Is this a right approach or where am I missing something?
We do need to assume $|A|>1$ otherwise this doesn't really make sense.
As noted in the comments, your mistake is equating $|\mathcal{O}(a)|$ and $|G|$, which is only true in one special case (the action of $G$ on itself by left or right multiplication). You can however prove this without (explicitly using) Burnside's Lemma. I realised after writing this that I do actually use the same special case of Burnside's Lemma as in the linked answer. I think you'll struggle to find a more elementary proof though.

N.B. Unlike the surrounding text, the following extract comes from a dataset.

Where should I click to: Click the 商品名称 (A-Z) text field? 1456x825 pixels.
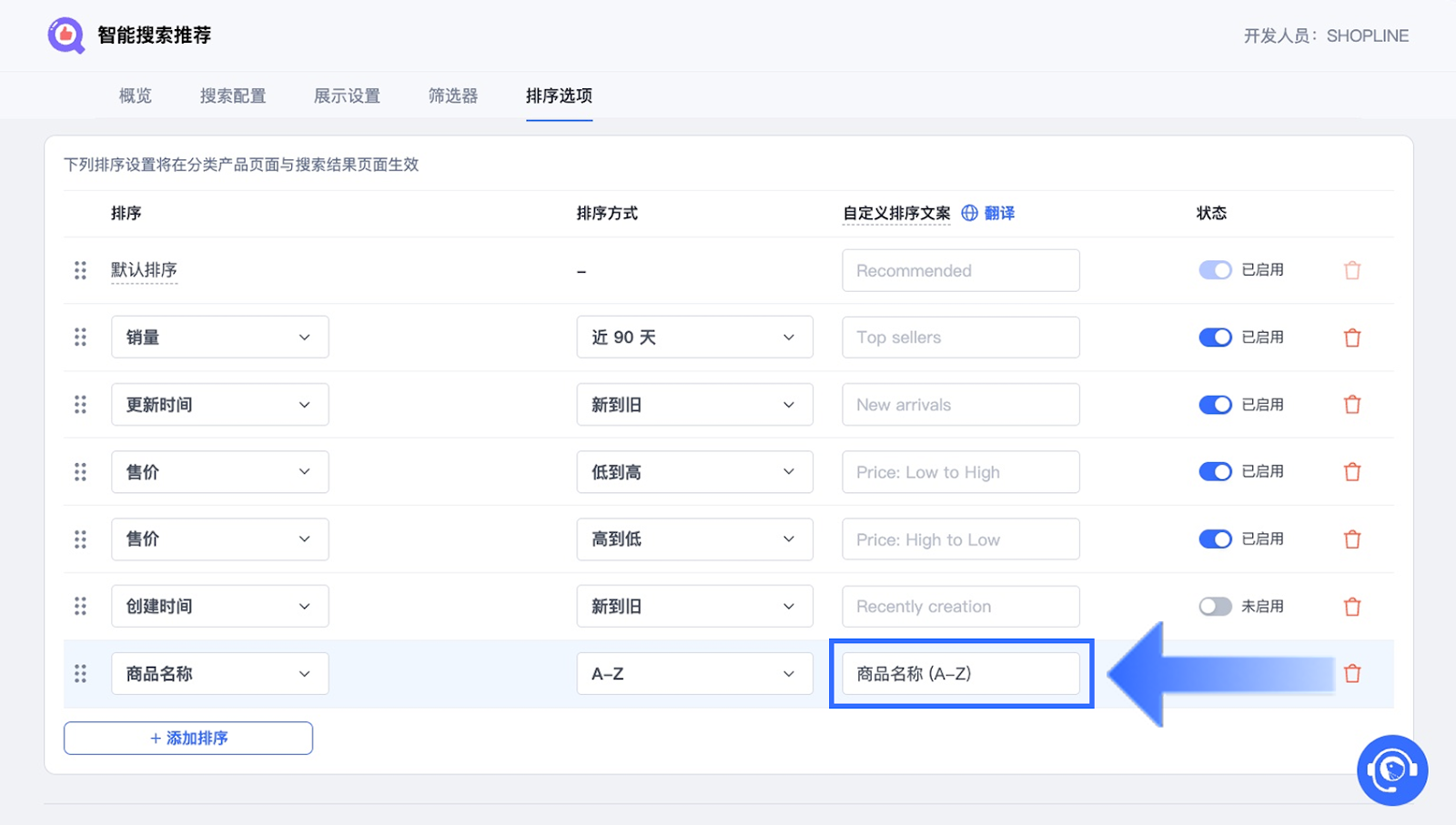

Consider $\sum\limits_{a\in A}|{\rm Stab}_G(a)|$ - if every $g\in G$ fixes some point then for each $g\in G$ there is some $a\in A$ with $g\in{\rm Stab}_G(a)$. Moreover $1\in{\rm Stab}_G(a)$ for each $a\in A$ so $\sum\limits_{a\in A}|{\rm Stab}_G(a)|>|G|$. But $|{\rm Stab}_G(a)|=\frac{|G|}{|A|}$, so $\sum\limits_{a\in A}|{\rm Stab}_G(a)|=|G|$. A contradiction! Hence there must be some $g\in G$ which does not fix any point.
I don't cite Burnside's Lemma, but $\sum\limits_{a\in A}|{\rm Stab}_G(a)|=|G|$ is really a special case of Burnside's Lemma.